参照元:国立社会保障・人口問題研究所|人口統計資料集(2021)
参照元:内閣府|平成30年版 少子化社会対策白書 第1部 少子化対策の現状(第1章 3)
近年の未婚率の推移
生涯未婚率・50歳時未婚率も気になりますが、これからのライフプランを考えるうえでは、それ以外の年代での未婚率も気になるところ。近年の推移とともに、もう少し詳しく見ていきましょう。令和2年版の『厚生労働白書』には、「年齢階級別未婚率の推移」がグラフで掲載されています。こちらも総務省統計局の「国勢調査」をもとにしたものです。20歳から54歳までの男女を、5歳ごとに区切って未婚率の推移をグラフ化しています。
厚生労働省|年齢階級別未婚率の推移
まずは20歳〜24歳の女性の場合を見てみましょう。1980年の未婚率は80%を下回っていました。そこからやや上昇し、1990年には86.0%になっています。2015年は91.4%という数字でした。20歳〜24歳の女性の未婚率は、1980年から2015年にかけて、少しずつ上昇しているのが分かります。ここ40年間においては、20歳〜24歳では未婚の状態が大多数ということには、それほど変わりはないようです。

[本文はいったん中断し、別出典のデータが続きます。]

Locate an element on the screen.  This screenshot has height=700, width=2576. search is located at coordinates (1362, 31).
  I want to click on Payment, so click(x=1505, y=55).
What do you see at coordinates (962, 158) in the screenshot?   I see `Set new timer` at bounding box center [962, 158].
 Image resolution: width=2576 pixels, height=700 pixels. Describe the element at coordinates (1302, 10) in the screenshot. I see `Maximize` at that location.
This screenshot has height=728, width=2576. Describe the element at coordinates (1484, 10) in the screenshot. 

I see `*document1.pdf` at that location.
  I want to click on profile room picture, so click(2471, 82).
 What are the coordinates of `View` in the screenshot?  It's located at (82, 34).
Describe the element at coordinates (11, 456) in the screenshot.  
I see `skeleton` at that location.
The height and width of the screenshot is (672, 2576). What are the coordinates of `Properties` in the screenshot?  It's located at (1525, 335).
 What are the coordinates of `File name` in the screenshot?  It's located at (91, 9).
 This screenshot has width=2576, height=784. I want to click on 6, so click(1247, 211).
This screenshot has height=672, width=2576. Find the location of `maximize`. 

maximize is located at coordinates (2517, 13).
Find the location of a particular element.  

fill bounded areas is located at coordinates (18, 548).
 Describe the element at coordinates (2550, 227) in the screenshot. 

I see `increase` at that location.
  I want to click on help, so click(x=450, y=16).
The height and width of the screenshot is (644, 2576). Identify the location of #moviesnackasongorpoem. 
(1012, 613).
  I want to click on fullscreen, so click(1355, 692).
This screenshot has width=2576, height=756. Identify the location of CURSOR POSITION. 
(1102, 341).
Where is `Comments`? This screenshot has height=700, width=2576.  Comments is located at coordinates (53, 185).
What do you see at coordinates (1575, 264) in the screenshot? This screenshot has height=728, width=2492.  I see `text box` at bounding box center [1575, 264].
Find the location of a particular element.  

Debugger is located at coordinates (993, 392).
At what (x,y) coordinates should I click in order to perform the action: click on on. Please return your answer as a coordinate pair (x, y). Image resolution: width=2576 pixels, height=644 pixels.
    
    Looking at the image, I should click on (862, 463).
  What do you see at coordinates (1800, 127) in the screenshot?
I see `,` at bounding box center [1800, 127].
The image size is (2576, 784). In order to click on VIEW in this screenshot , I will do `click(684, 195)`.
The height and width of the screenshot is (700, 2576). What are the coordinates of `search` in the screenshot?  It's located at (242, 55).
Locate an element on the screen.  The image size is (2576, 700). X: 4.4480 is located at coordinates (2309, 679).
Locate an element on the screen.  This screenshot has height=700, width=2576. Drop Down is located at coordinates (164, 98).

一方、大きな上昇カーブとなっているのが、25歳〜29歳の女性。未婚率は1980年には20%台半ばでした。それが1990年には40.4%まで上昇。2015年には61.3%まで増えています。1980年には25歳〜29歳の女性だと、結婚しているケースが大多数でした。それが2015年には、未婚の方が多数派になるという逆転が起こっているのです。ただし2015年の統計で年代別に比較してみると、20歳〜24歳の未婚率が91.4%で、25歳〜29歳では61.3%まで下がることから、20代後半で結婚する女性の数が少なくないことも分かります。
30歳〜34歳の女性の未婚率も、1980年から2015年の間に、大きく上昇しました。しかし、これより高い年代の未婚率の上昇は緩やかになっています。生涯未婚率が増えながら、「晩婚化」も進んでいる様子が見て取れます。2015年の数字で、30歳〜34歳の女性の未婚率は34.6%、35歳〜39歳では23.9%、40歳〜44歳では19.3%、45歳〜49歳では16.1%、50歳〜54歳では12.0%となっています。